The interim government should have gone for an election much earlier. To make up for that error of judgement, it should now tolerate no attempt to disrupt our journey towards the election, which, thankfully, it seems to be doing. The quicker we can transition to a government elected by the people, the faster our development process can restart. The law and order situation is presently at its worst, which has created a sense of uncertainty and fear among the public. This is the first and most fundamental function of any government. Stability in governance requires the early restoration of an elected government. The practice of mobs creating terror by hurting individuals and institutions must be stopped. Whatever public grievances exist should wait until the coming of an elected government.
It could be that the election will have many flaws. In Third World countries, they usually do.
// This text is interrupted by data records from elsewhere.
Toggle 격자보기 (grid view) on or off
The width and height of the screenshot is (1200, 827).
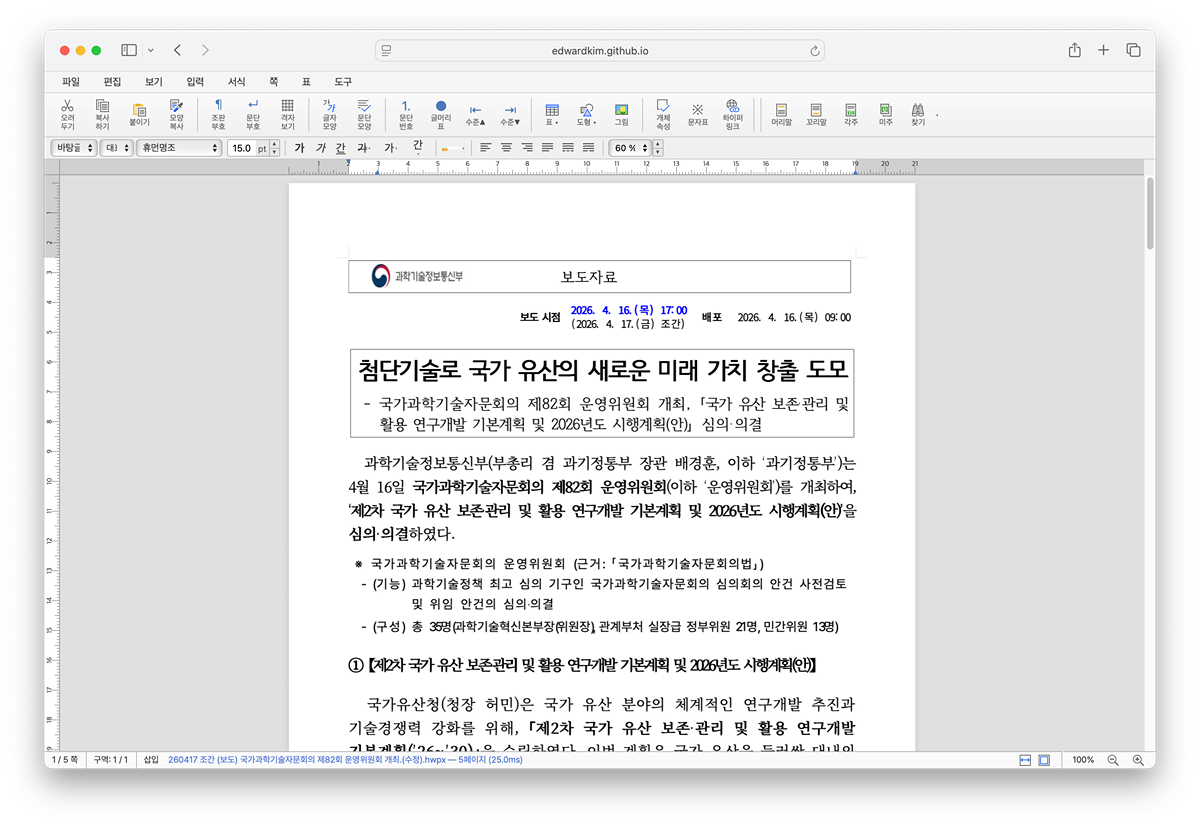[287, 113]
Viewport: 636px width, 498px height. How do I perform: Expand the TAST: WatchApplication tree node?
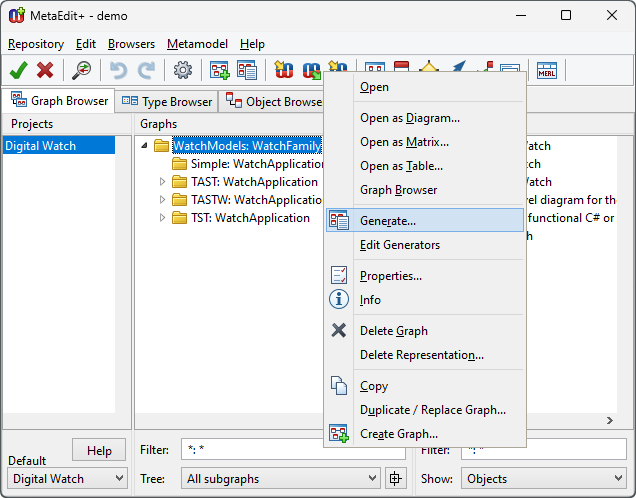coord(163,182)
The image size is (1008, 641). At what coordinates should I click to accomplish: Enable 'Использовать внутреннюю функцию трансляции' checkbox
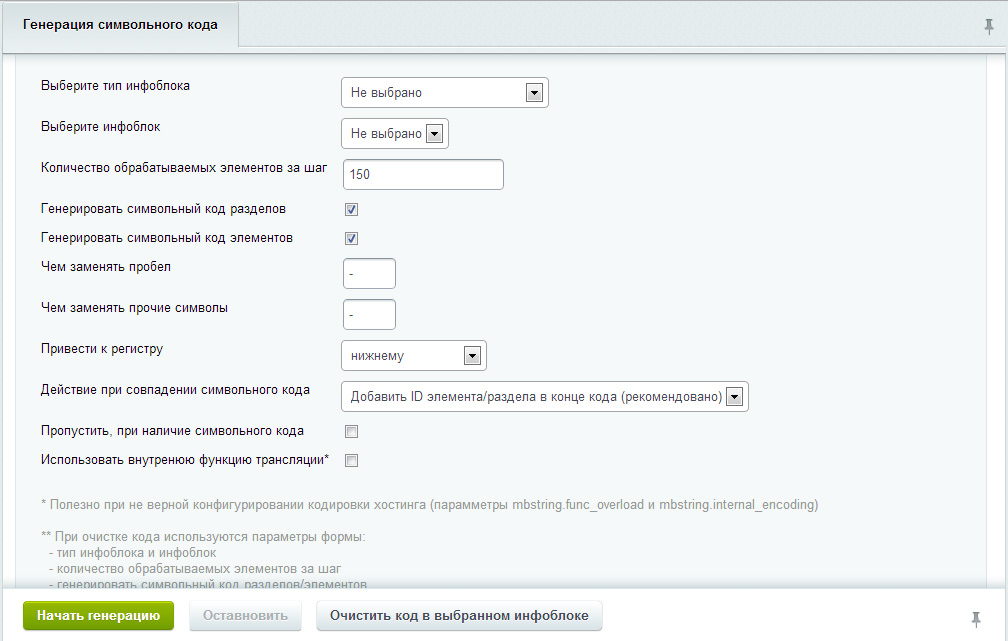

The non-inclusion of Awami League in it will obviously generate debate. However, it should be remembered that the AL expressed no regret whatsoever over the deaths of 1,400 ordinary people (UN findings), including many students and children, within the final weeks of its rule. This has further alienated it from the people.
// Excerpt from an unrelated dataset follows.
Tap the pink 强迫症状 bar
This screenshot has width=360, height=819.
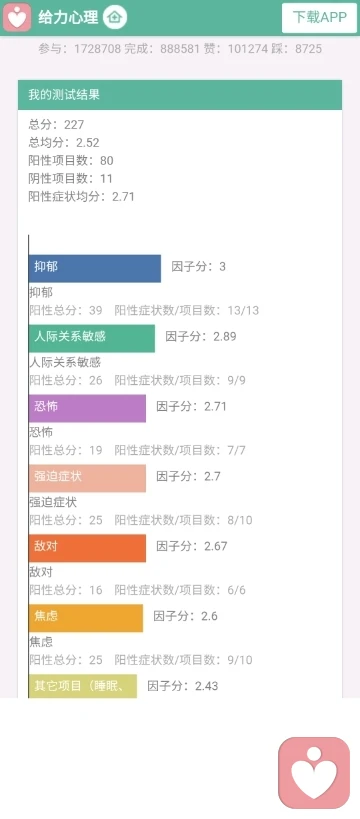(x=87, y=478)
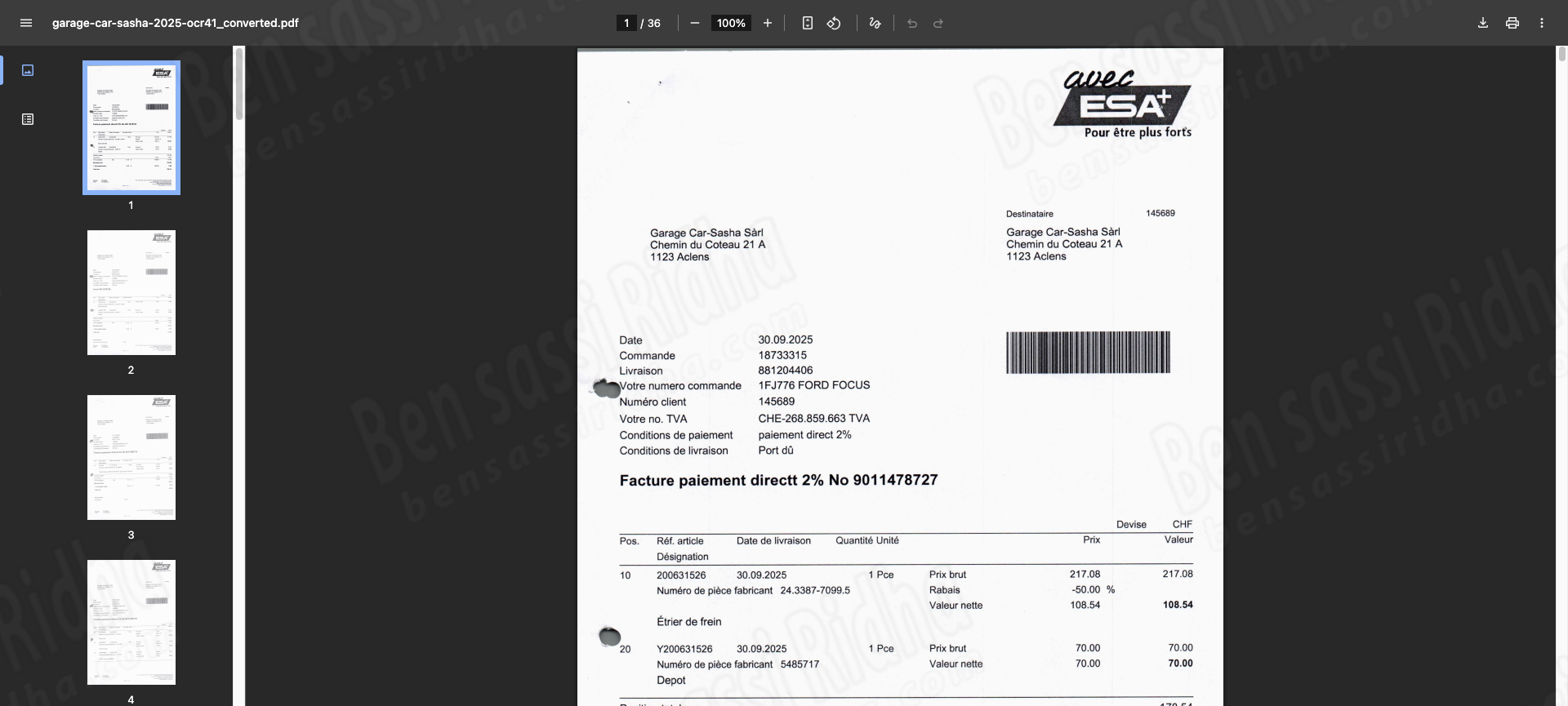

We have had an almost year-long process to agree on reforms. There were numerous discussions on the July National Charter and its final approval. We now have a decision to go for a referendum. Unfortunately, this will complicate election-day proceedings. Most concerning is the fact that the referendum on the July charter remains largely undecipherable for ordinary voters because of the language used.
What concerns us even more is the lack of clarity in party manifestos. We have heard some generalities about post-election plans, but specifics remain elusive. Bangladesh's economy rests on three pillars: agriculture, expatriate labour earnings, and the RMG sector. Our farmers mostly do not receive their due, with profits pocketed by middlemen. A section of our expatriate workforce remains trapped in the grip of inhuman exploitation. We talk a great deal about RMG, yet real solutions to its fundamental problems remain ignored. These three sectors must receive due importance in political parties' plans.
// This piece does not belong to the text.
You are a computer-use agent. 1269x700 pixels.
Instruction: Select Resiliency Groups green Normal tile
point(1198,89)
We have heard almost nothing from political parties about addressing the challenges related to the climate crisis, despite Bangladesh being on the frontline. It remains a mystery why the Professor Yunus-led government did not place sufficient focus on this existential issue. Another vital area requiring emphasis is employment generation, especially for our youth. Here again, the relative inaction of the present government is inexplicable. There should have been a special effort on these issues to prepare recommendations for immediate implementation by the elected government.
Let us be clear: without adequate preparation to face the climate crisis, and without ensuring sustained economic growth, Bangladesh's future will remain extremely vulnerable.
Mahfuz Anam is editor and publisher of The Daily Star.